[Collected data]

· · ·

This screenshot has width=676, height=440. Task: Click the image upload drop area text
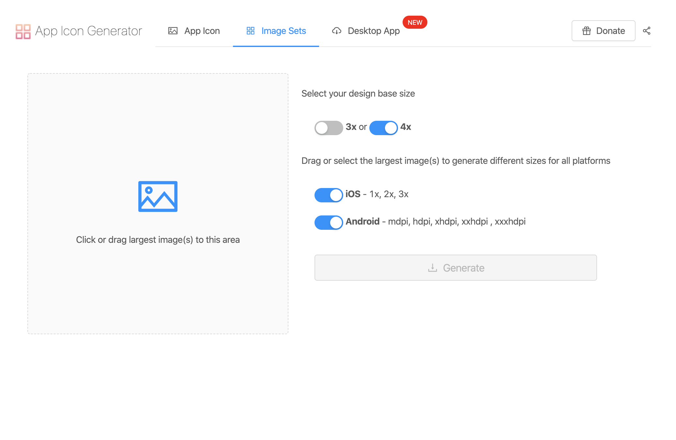pyautogui.click(x=158, y=240)
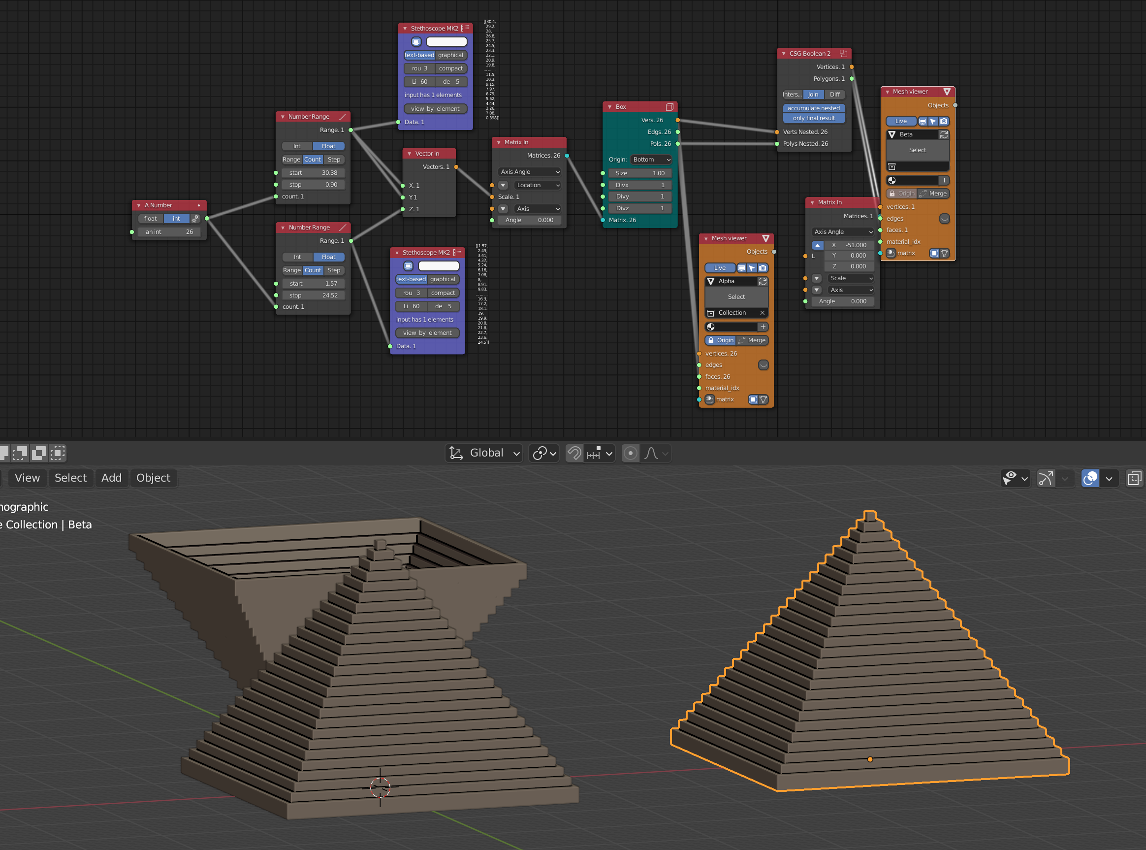The image size is (1146, 850).
Task: Adjust the stop slider on the lower Number Range node
Action: pyautogui.click(x=313, y=295)
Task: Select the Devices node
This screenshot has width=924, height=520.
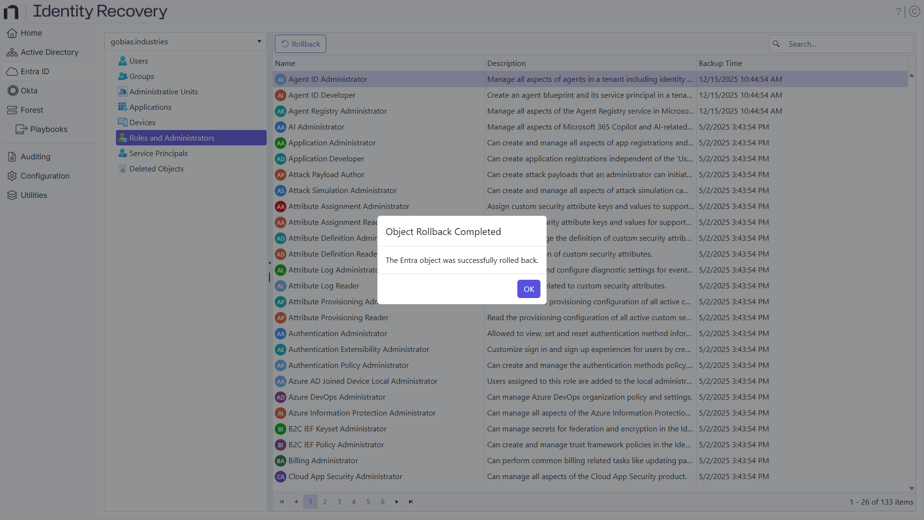Action: (x=141, y=122)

· · ·

§ **Your task**
Output nothing but the records, word for word, and none of their pictures.

§ **Result**
This screenshot has width=676, height=440. Task: Click the image upload drop area text
pyautogui.click(x=158, y=240)
The image size is (1146, 850).
Task: Adjust the stop slider on the lower Number Range node
Action: pyautogui.click(x=313, y=295)
Task: Select the Devices node
This screenshot has width=924, height=520.
Action: (x=141, y=122)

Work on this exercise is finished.